• Written exercise 1:
Rewrite the stretch of entries from the line that contains "The height and" through the line that contains "(x=165, y=230)" as a numbered list, skipping any blank lines.

Energy Blog

New Oil & Gas Boom Paradigm: Reviving the Conventional




The growing importance of the application of horizontal wells and hydraulic fracturing to boost recoveries from tight and under-performing conventional reservoirs is exemplified by a recently announced group development project in the Powder River Basin. The Unconventional Oil and Gas revolution in North America created a new boom for North American energy supplies which was driven by application of new technology Horizontal drilling and hydraulic fracturing are the most cited technological keys for unlocking commercial oil production from tight rocks. The new oil and gas boom also has changed the conventional oil and gas playing field. Today we are seeing legacy asset revivals in many areas of North America, including the Permian Basin, the Anadarko Basin, the Powder River Basin and other oil and gas rich basins. The key components of this conventional revival are the “unconventional technologies” cited which are now being used to unlock the “not so tight” conventional rocks. Other key enablers include increased operational efficiency, leveraging and capitalizing on in-place infrastructure and the benefits of working in areas of historic production with communities that understand the industry. Companies are reevaluating legacy reservoirs from top to bottom and expanding the use of traditional borehole data plus reservoir analytical modeling tools to recover left behind and previously uneconomic to produce hydrocarbons. With an average recovery factor of 34% for a conventional oil reservoir, there is plenty of upside potential to improve that recovery factor.

• Input rows:
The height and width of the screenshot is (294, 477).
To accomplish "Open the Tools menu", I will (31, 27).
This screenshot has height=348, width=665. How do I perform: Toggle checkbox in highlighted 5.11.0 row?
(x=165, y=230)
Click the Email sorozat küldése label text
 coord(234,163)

--

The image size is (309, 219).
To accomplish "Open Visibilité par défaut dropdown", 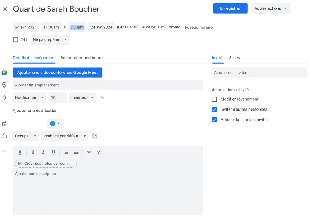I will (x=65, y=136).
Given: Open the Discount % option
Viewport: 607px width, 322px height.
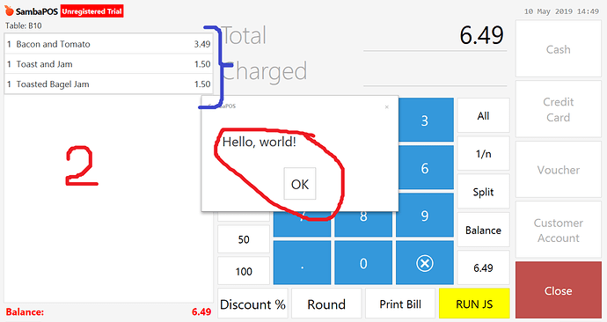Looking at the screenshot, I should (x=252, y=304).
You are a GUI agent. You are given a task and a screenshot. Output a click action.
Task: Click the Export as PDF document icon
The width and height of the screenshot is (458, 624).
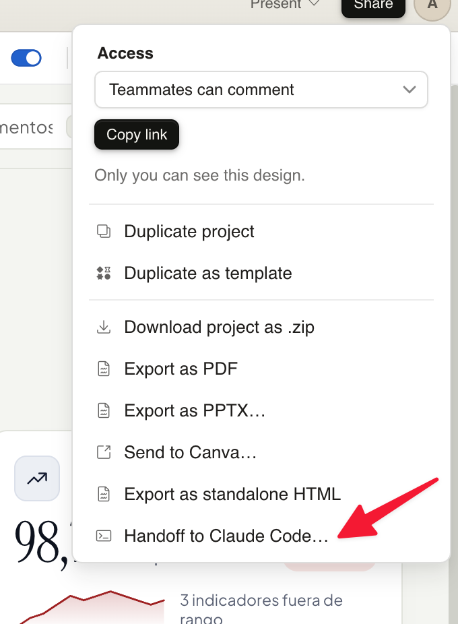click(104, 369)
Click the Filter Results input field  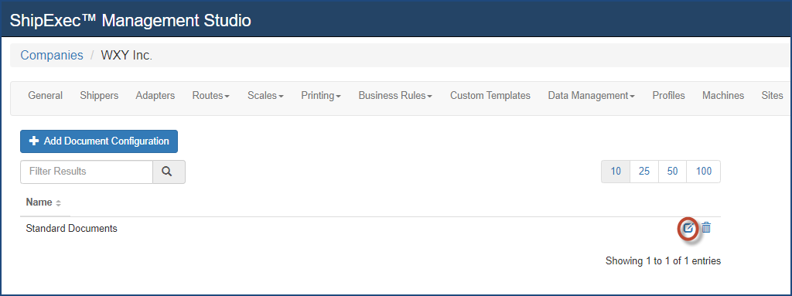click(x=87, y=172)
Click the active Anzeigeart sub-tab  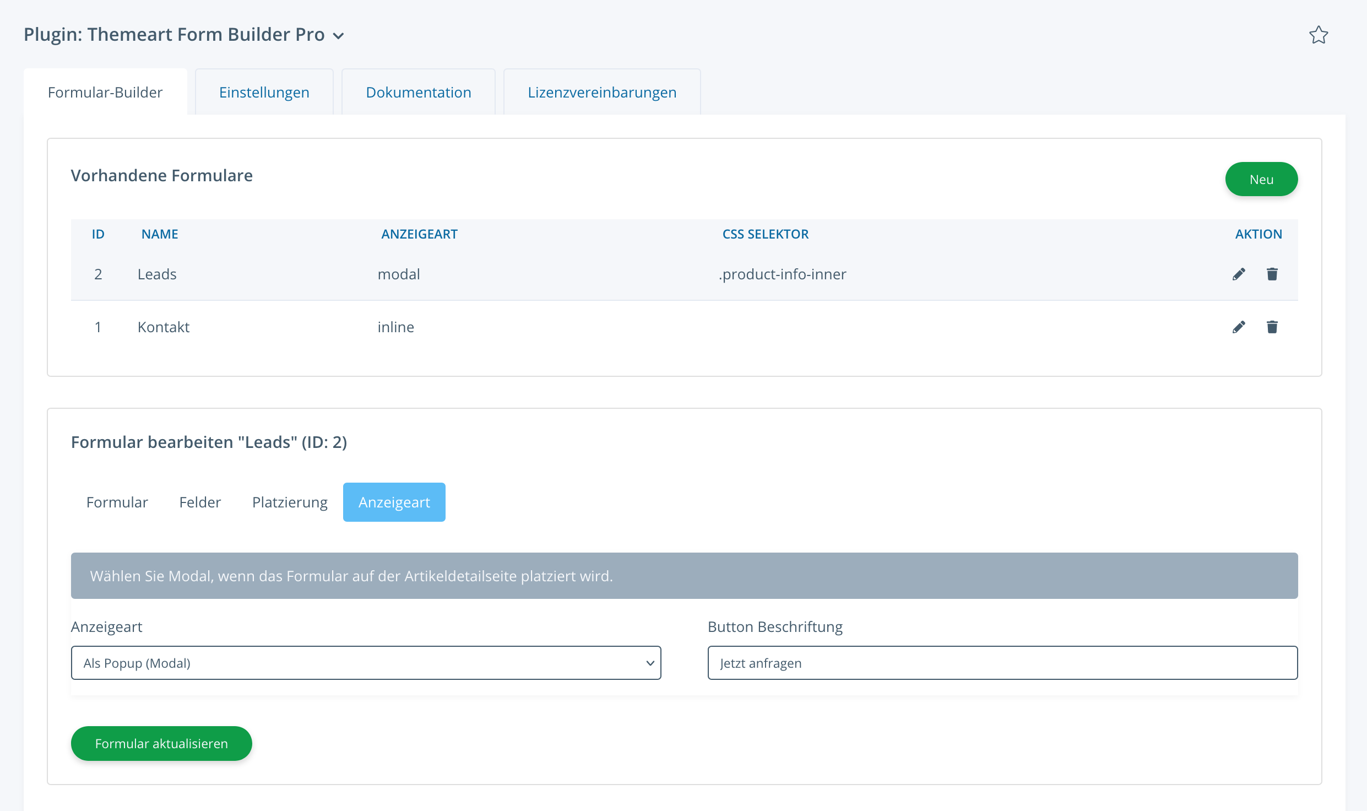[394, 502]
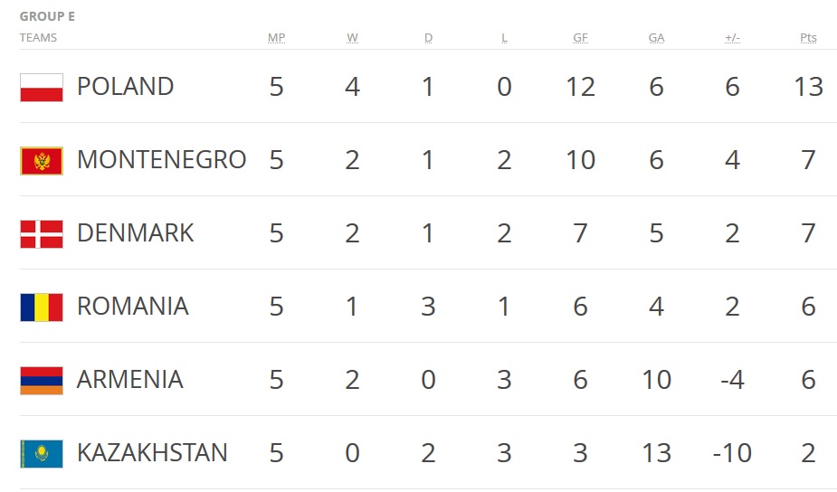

• Written exercise 2:
Summarize the post on reviving conventional oil and gas in two sentences.

• Written reply 1:
1. The height and width of the screenshot is (294, 477).
2. To accomplish "Open the Tools menu", I will (31, 27).
3. This screenshot has height=348, width=665. How do I perform: Toggle checkbox in highlighted 5.11.0 row?
4. (x=165, y=230)

• Written reply 2:
Horizontal drilling and hydraulic fracturing drove the North American unconventional boom, and they are now being used to revive legacy conventional reservoirs in areas such as the Permian, Anadarko and Powder River Basins. Companies are reevaluating these reservoirs with borehole data and reservoir modeling tools, and because conventional oil reservoirs recover only 34% on average, there is plenty of upside potential.